Se nella parashà di lekh lekhà, che abbiamo letto lo scorso shabbat, il Signore mette alla prova Abramo, prima chiedendogli di abbandonare definitivamente la terra natia e la casa paterna, poi di circoncidersi all’età di novantanove anni, come segno di un patto eterno, stipulato fra D-o e i suoi discendenti, in questa parashà, la prova a cui viene sottoposto Abramo è assai più dura.
I nostri Maestri sostengono che la prima e l’ultima delle dieci prove cui è sottoposto Abramo dal Signore, iniziano entrambe con l’espressione “lekh lekhà” “va per il tuo bene”.
Con la prima prova il Signore chiede ad Abramo di rinunciare alla Terra natia, ai suoi genitori, quindi al passato; con la seconda, il Signore gli chiede di rinunciare a suo figlio, quel figlio a cui Abramo non sperava più, ma che aveva sempre desiderato avere con Sara, quindi alla sua discendenza – al suo futuro.
Siamo abituati a sentire, non sempre in ambiente ebraico, chiamare quel brano della parashà settimanale, con il nome di Sacrificio di Isacco, ma mai con la sua reale definizione “’akedat Izchak – legatura di Isacco”.
In effetti non si tratta di un sacrificio, ma di una legatura con cui culmina il racconto in questione; in tutto il brano non si parla mai e poi mai di morte o di uccisione ma di un’espressione “ve ha’alehu sham le ‘olà ‘al achat he harim e fallo salire per me una salita su uno dei monti”.
Questa interpretazione viene data dal Rav Kuk, uno dei rabbini più moderni della tradizione ebraica.
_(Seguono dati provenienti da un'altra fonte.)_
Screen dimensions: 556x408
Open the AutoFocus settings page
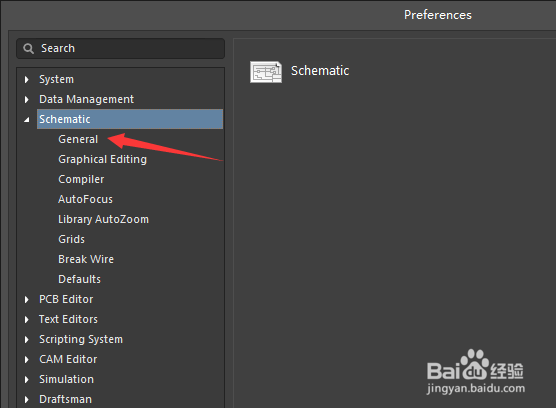click(x=85, y=199)
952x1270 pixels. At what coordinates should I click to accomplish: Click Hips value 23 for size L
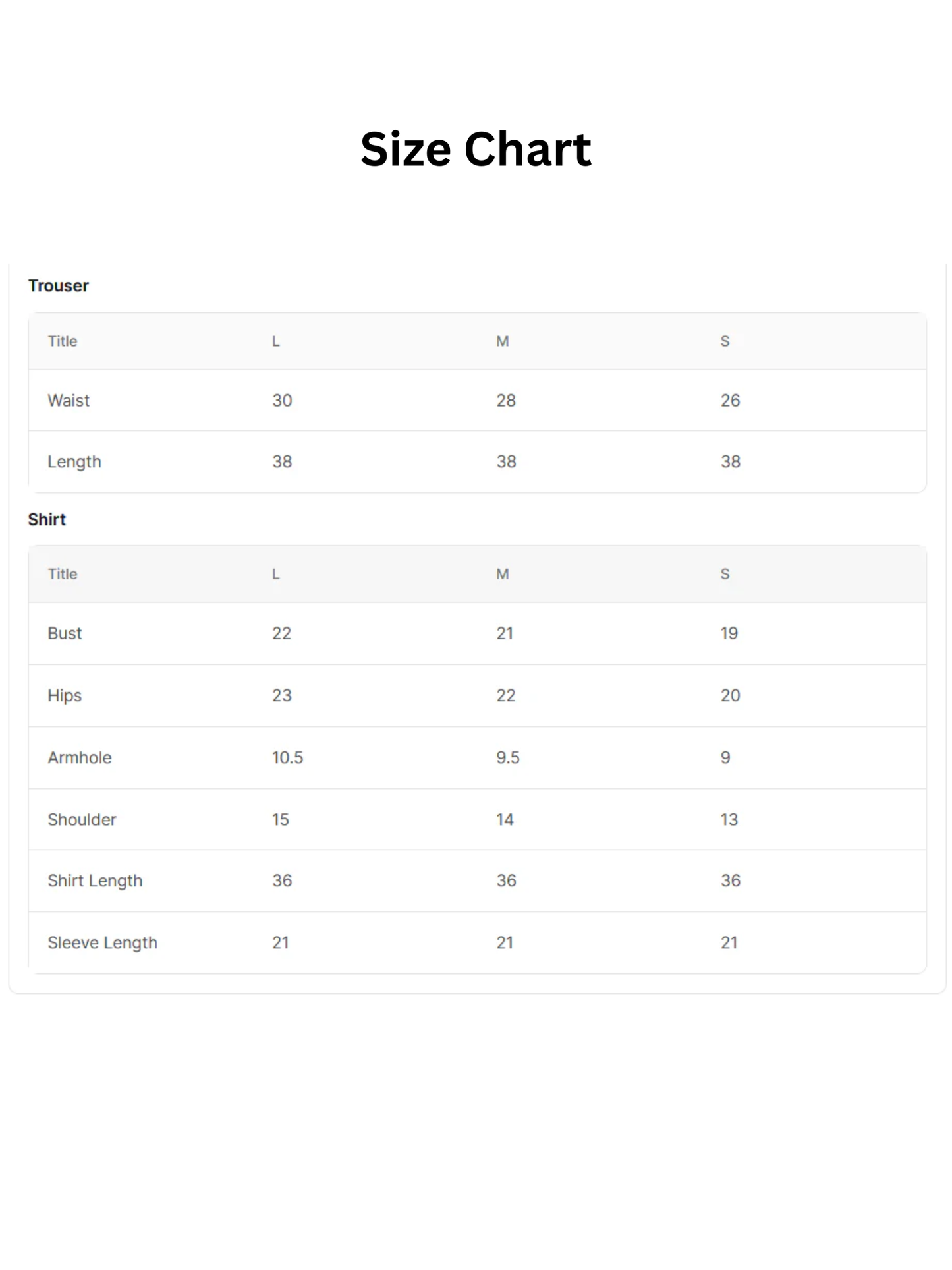point(282,695)
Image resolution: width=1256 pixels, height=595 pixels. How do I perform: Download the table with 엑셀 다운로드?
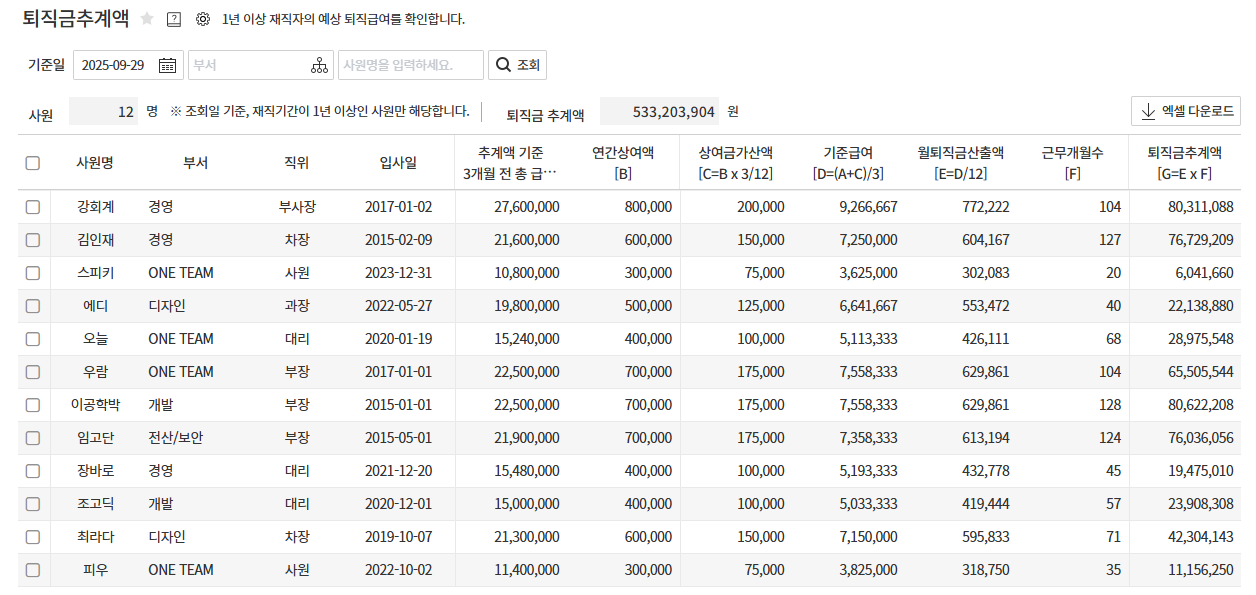(1185, 112)
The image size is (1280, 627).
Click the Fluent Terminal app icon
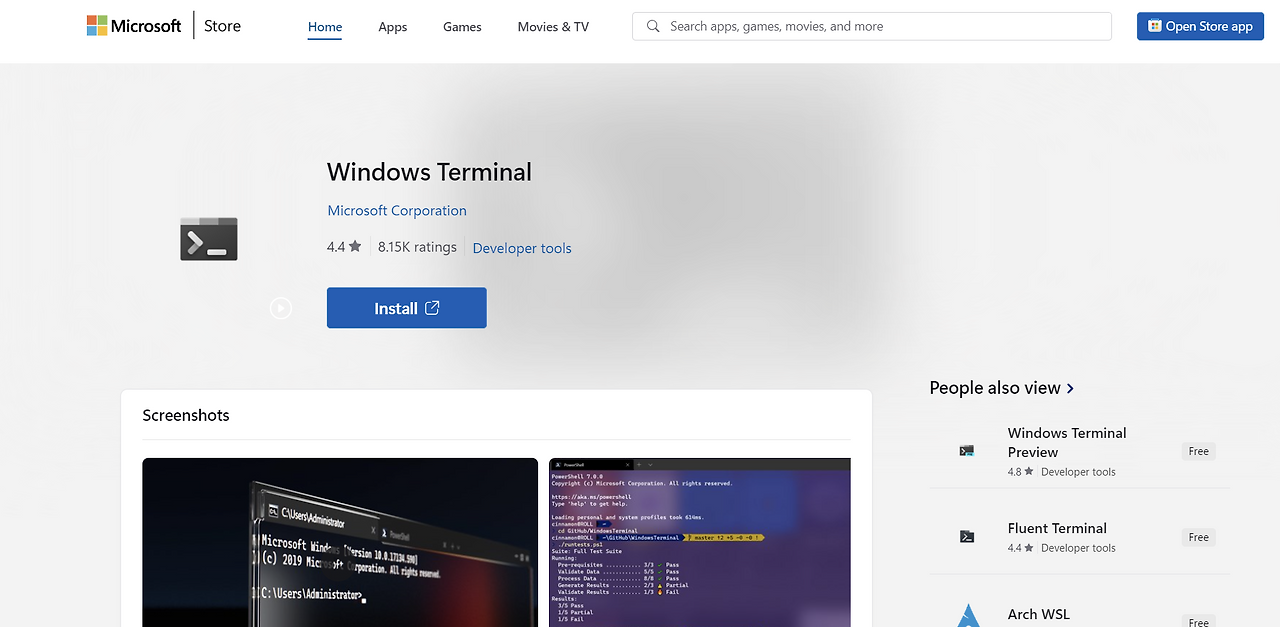pyautogui.click(x=966, y=536)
Rav Kuk sostiene che l’intento divino è quello di dare sia ad Abramo che a Isacco, un regola di dignità ebraica e cioè di insegnare loro che persino davanti alle cose dolorose, bisogna reagire con dignità, per essere da esempio presso altri popoli, che dopo sciagure e disgrazie si auto annullano, arrivando così al proprio annientamento.
Molti altri sostengono invece che questo sia un messaggio al mondo dell’epoca, una società pagana che viveva sulla prevalenza del forte sul debole e del potente su chi era inerme, che la volontà divina è quella di voler la vita di ogni uomo, considerato particolarmente caro a D-o, poiché ne rispecchia la propria immagine.
Il Sacrificio, non sacrificio di Isacco è il segno del monoteismo in assoluto e di un D-o che non vuole la morte delle Sue creature, ma il loro bene.
Racconta un midrash che nel momento in cui D-o dice ad Abramo di non offrire suo figlio in sacrificio, Abramo si adira contro di Lui, chiedendogli di completare la mizvà che gli era stata chiesta; il Signore allora gli manda un capro che verrà offerto in sacrificio al posto di Isacco, che nel corso della storia simboleggerà la vittoria del bene e dell’amore su ogni altra cosa.
Quello stesso montone con il cui corno, il giorno di Rosh ha shanà, suonandolo, ricordiamo all’Eterno la akedat Izchak, e attraverso l’amore che Egli ha nutrito per i Patriarchi, possa salvare il nostro popolo e salvarci dalle nostre cattive azioni.